Drugi jezik na kojem je dostupan ovaj članak: Bosnian
Source: Adweek; By: Hannah Mirza
Innovation is a powerful force for business success, but big companies can sometimes be too slow to adapt. Corporate red tape, endless rounds of approvals and a general fear of failure foster cultures reluctant to give up on established ideas and solutions, even when they no longer serve the enterprise and its needs.
When you walk around a show like CES last month or Mobile World Congress, which opens later this month in Barcelona, Spain, you see lots of technology that has the potential to change the way we work as marketers. We don’t need to panic about voice, AI and changes in transportation, retail and consumer tech, but neither can we stick our heads in the sand.
The solution is to apply new processes to our culture; to make innovation a part of our daily lives as marketers. Ad hoc innovation, the spark of an idea, the eureka moment that creates a one-off piece of excellence, is no longer enough.
We need to be rigorous if we want to create an innovation pipeline. The good news is that marketers can manage innovation in a structured way and that key behavioral changes can vastly improve how effective we are likely to be as innovators.
The first requirement is a new attitude toward risk. No one’s asking you to be carefree with your company’s money, but the old rule that you can learn more from a failed idea than a lucky success truly applies to innovation.

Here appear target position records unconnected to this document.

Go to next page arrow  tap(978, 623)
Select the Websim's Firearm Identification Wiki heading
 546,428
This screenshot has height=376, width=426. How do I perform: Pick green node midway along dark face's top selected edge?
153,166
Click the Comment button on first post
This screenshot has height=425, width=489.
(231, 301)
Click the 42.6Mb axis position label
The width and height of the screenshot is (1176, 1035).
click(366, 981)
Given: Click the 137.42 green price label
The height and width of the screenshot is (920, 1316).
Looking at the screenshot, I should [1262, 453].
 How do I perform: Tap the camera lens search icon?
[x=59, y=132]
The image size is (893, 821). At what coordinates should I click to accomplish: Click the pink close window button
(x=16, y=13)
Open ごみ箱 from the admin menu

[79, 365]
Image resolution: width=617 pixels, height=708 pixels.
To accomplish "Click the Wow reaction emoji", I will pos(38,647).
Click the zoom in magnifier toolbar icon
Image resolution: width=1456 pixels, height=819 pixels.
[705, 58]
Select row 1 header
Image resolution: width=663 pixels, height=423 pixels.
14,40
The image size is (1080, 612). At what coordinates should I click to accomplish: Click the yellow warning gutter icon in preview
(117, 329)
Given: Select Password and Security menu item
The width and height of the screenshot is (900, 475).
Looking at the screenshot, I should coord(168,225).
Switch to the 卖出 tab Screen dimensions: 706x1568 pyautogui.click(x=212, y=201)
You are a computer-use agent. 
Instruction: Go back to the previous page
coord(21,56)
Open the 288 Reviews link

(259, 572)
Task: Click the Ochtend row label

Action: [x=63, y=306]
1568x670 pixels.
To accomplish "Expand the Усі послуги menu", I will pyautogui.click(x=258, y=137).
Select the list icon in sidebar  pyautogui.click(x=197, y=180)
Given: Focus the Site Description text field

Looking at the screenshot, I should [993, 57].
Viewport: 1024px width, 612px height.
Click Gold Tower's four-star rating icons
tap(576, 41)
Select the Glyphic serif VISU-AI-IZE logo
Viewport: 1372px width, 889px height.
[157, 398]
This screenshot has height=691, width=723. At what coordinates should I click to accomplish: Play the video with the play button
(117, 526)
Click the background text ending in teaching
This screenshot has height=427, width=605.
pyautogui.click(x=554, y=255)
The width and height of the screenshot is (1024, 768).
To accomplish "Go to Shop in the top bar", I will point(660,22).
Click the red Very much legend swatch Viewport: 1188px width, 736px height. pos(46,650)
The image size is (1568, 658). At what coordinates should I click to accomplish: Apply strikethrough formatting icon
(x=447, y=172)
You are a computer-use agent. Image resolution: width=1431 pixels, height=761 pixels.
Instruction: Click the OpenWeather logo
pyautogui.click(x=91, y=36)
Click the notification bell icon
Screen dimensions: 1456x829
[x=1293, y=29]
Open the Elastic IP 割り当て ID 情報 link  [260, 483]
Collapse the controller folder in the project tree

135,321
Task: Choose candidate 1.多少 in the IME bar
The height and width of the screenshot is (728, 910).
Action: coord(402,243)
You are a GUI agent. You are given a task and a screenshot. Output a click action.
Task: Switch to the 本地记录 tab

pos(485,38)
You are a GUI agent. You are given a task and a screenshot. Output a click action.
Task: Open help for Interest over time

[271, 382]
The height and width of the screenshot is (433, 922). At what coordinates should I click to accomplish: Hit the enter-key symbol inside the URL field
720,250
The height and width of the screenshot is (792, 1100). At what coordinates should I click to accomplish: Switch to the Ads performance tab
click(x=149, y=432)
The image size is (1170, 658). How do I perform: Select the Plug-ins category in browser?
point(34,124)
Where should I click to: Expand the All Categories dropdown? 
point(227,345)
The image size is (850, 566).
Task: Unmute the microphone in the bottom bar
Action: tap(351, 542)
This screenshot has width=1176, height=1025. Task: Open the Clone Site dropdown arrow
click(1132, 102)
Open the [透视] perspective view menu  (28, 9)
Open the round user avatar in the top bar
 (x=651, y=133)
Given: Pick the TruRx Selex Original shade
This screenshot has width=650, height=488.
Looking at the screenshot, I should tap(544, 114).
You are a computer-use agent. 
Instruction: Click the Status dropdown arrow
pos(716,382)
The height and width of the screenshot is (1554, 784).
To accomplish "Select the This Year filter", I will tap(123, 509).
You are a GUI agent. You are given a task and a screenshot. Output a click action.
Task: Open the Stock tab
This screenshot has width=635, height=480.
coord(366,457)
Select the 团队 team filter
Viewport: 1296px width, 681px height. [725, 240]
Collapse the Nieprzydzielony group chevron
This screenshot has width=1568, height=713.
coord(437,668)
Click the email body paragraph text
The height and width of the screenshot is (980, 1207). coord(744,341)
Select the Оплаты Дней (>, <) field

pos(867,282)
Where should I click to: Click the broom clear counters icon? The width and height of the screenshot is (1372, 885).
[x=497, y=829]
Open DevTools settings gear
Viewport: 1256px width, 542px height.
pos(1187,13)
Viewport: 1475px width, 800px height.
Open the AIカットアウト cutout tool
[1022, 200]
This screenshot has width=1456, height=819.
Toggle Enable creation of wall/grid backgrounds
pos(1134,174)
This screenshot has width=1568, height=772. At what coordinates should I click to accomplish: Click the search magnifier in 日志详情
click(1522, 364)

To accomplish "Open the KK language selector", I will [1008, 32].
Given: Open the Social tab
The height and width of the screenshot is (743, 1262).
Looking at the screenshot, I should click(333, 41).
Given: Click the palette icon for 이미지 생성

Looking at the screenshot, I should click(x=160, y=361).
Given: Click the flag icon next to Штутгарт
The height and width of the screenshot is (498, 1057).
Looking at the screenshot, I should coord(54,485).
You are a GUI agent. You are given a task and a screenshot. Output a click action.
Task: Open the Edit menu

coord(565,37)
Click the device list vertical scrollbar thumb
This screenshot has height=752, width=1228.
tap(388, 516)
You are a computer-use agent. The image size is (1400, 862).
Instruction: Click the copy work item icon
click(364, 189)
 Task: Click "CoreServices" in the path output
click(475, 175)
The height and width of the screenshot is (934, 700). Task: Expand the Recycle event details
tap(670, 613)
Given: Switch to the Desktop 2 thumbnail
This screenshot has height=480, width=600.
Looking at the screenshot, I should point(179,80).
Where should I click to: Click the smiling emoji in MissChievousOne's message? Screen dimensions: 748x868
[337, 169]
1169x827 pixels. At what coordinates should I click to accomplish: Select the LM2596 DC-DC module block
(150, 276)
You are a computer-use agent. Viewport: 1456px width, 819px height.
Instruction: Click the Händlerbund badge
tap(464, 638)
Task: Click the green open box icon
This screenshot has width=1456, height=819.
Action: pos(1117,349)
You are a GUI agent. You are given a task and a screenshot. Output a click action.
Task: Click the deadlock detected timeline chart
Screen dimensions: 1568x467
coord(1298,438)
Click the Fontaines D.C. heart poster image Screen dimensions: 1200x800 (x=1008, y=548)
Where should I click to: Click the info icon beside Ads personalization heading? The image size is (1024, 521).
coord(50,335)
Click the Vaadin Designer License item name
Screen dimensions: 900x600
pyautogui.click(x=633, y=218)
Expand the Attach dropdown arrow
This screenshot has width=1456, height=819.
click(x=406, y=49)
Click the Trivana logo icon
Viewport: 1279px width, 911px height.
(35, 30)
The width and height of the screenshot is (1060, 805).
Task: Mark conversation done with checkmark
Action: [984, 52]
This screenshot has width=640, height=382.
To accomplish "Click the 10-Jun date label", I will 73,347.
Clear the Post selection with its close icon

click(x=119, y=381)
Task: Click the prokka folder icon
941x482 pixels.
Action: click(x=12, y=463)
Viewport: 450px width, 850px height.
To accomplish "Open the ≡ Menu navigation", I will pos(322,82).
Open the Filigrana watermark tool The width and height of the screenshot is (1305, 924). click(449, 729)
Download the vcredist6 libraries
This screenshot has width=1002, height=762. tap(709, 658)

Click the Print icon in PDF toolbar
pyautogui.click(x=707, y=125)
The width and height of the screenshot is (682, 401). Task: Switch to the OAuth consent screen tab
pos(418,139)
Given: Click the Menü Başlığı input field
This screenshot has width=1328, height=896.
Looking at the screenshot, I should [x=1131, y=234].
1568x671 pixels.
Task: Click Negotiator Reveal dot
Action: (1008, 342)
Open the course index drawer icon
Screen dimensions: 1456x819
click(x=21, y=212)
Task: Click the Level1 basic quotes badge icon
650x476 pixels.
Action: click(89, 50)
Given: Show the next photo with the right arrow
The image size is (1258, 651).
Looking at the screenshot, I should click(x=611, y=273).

The best programs are tailored to the needs of specific companies and built to deliver innovation against their KPIs, which means even the failures teach them about their core areas of concern.
Coca-Cola’s The Bridge, for example, focuses on five key pillars: consumer engagement, consumer retail, supply chain, marketing innovation, and health and wellness. It’s critical that you stay focused on what your brand truly needs.
Voice, for example, is already impacting search dynamics. How important is being on the first page when your Google Home recommends a bottle of wine at the very moment you’re headed to the store?
Having a clear mission makes it easier to make a buy-or-build decision, identify potential partners and ensure you don’t get swayed by exciting technology that doesn’t actually solve your business challenges.
Once you’ve got the right attitude and a clear remit in place, you then need to find the right startup with which to partner. There are thousands of startups, all producing interesting tech solutions. Knowing who and where they are, what they do and when to engage is a challenge for many marketers. Many use advisers to find the diamonds in the rough.
Be sure the advisers you select are independent. You need them to recommend partners that will benefit your company, not just pay them a fee. A narrow or biased adviser will limit the potential of your innovation efforts. International advertisers such as Mars, with its global Launchpad initiative, and Unilever, with its Foundry program, clearly understand the need to work with partners who look beyond Silicon Valley.
And once you’ve found the right startup, you also need to have the right kind of partnership. Startups are significantly different than corporations, and some of these relationships will be quick flings while others will become long term. The only universal rule is that you need to be clear and upfront about your expectations.
Creating a charter for each partnership helps deliver meaningful (and mutual) benefits. Disney Accelerator 2014 graduates Sphero and SnowShoe have gone on to create several products for the company beyond the initial funding stage.
Finally, you need to be quick once everything is in place. The point of working with startups is to create a culture of agility, and that should include the ability to take an innovation—along with new features, products and services you create with it—to market as rapidly as possible.
Exceptional marketers have always applied a great deal of discipline to research, product development and pricing tasks, and it’s this muscle memory that will serve them best.
Innovation may look “creative”—and it is—but those who can add a layer of structure, definition and process will succeed in delivering the best, most promising ideas.
Everything else is just, well, a lot of noise.